Drôle ou plutôt triste histoire que celle de la sortie de ce beau film. Si on en a vraiment terminé avec toutes les mesures sanitaires ayant broyé l’exploitation cinéma et la fréquentation des salles, « Tu te souviendras de moi » restera le film québécois le plus symptomatique de cette période sombre et abusive. Celui dont la sortie a été la plus impactée durant près de trois ans. Tourné durant l’année 2019, il ne nous parvient que maintenant sur les écrans. Trois ans après! Il devait prendre l’affiche en mars 2020 et a été repoussé à une date ultérieure puis replanifié deux fois avant de voir sa sortie annulée encore et encore au gré des humeurs à tendance coercitives de politiques et de scientifiques, dont on voit le résultat aujourd’hui. Il a heureusement échappé à une sortie sur une plateforme de streaming comme beaucoup d’œuvres qui ont été gaspillées de cette manière et trouve enfin le chemin des salles. Enfin et heureusement!
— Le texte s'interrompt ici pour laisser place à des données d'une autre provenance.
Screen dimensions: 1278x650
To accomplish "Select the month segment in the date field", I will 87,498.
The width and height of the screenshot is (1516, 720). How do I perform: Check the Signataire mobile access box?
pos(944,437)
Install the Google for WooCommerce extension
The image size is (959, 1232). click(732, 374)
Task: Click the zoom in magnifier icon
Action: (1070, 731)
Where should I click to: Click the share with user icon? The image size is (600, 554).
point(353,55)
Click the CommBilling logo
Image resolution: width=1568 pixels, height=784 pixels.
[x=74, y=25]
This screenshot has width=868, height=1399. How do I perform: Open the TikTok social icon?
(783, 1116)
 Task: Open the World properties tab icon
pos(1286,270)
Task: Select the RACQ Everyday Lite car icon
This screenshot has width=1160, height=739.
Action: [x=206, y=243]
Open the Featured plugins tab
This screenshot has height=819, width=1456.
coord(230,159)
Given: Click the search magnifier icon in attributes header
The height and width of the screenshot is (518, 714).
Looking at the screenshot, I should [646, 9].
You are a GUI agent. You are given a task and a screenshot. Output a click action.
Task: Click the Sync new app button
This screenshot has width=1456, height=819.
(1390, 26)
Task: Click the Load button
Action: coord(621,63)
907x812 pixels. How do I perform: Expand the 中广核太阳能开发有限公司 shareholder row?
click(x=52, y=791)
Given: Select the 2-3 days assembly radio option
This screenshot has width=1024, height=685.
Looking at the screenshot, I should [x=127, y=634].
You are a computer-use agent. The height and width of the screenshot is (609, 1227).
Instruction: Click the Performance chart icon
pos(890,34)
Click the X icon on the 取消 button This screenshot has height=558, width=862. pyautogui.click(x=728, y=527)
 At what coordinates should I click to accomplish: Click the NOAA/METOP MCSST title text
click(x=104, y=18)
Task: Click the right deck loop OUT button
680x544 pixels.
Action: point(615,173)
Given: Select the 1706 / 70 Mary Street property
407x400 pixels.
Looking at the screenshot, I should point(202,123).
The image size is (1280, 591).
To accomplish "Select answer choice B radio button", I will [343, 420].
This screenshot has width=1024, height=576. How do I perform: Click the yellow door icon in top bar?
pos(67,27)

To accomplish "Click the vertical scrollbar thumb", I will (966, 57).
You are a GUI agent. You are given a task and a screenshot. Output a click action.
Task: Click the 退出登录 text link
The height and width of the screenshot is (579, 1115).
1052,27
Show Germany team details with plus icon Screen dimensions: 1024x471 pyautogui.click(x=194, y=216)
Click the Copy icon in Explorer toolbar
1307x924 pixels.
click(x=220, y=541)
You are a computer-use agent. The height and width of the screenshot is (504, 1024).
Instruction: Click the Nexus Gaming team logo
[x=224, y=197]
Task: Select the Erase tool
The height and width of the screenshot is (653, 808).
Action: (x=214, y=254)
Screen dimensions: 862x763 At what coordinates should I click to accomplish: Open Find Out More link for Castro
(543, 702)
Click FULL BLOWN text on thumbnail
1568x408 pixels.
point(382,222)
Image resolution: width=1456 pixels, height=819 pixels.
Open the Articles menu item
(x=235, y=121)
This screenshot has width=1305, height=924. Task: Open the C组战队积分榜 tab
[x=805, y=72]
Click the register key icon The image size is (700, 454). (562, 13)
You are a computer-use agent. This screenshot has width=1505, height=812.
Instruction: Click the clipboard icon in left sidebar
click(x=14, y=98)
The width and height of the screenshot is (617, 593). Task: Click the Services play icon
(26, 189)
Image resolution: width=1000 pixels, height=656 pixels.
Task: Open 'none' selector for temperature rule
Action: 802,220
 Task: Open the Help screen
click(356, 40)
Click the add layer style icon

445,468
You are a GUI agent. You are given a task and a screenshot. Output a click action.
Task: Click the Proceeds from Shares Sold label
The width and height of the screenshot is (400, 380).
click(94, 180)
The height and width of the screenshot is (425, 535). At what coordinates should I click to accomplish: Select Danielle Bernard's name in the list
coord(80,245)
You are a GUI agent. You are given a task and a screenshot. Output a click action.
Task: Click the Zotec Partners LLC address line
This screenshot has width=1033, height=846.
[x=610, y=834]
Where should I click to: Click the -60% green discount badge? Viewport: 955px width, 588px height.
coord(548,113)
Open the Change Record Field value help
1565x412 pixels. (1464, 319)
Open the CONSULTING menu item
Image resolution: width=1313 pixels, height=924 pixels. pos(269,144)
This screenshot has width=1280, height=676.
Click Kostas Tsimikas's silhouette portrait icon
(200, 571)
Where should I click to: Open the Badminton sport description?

Voilà pour la petite anecdote qui ne joue en rien sur la qualité cinématographique de « Tu te souviendras de moi ». Un film sur le souvenir et l’oubli, un film sur la maladie mais aussi un film qui croque en filigrane notre époque et offre une certaine vision de nos sociétés contemporaines. Rémy Girard incarne un malade d’Alzheimer (maladie qui ne sera jamais citée véritablement ici) avec aplomb et beaucoup de justesse. Il n’en fait jamais trop et n’est pas non plus dans une retenue qui ne collerait pas avec cette pathologie. Une maladie qui peut occasionner parfois quelques rires comme ici au début, mais des rires davantage pour le spectateur tout en respectant les malades et leur entourage. Mais, surtout, un diagnostic qui occasionne beaucoup de tristesse et d’émotion et que l’on retrouve bien sûr également ici. Le long-métrage fait bien la balance entre les deux mais n'oublie jamais d’être lumineux et positif.
On évite aussi beaucoup la redite. Car entre, par exemple, « The Father » ou « Still Alice », les œuvres sur cette maladie sont très nombreuses au cinéma. Et pas mal sont prestigieuses : la preuve, les deux citées précédemment ont remporté des Oscars. « Tu te souviendras de moi » ne cherche pas à briller de manière si flamboyante et affichée comme ceux-ci et la joue sur un mode mineur et pétri d’humilité tout à fait appréciable. Si la sous-intrigue concernant le suicide d’une enfant et le souvenir de celle-ci est le point faible de cette œuvre, le reste est agréable, touchant et à propos. Le montage est rythmé, les personnages attachants et il y a quelques scènes cocasses parfaitement négociées. Et, cerise sur le gâteau, le personnage principal et son ancienne fonction font qu’il nous offre des tirades d’une objectivité et d’une acuité rare sur nos sociétés, le temps qui passe et l’avenir. Un petit plus qui le rend hautement intelligent en plus d’être agréable.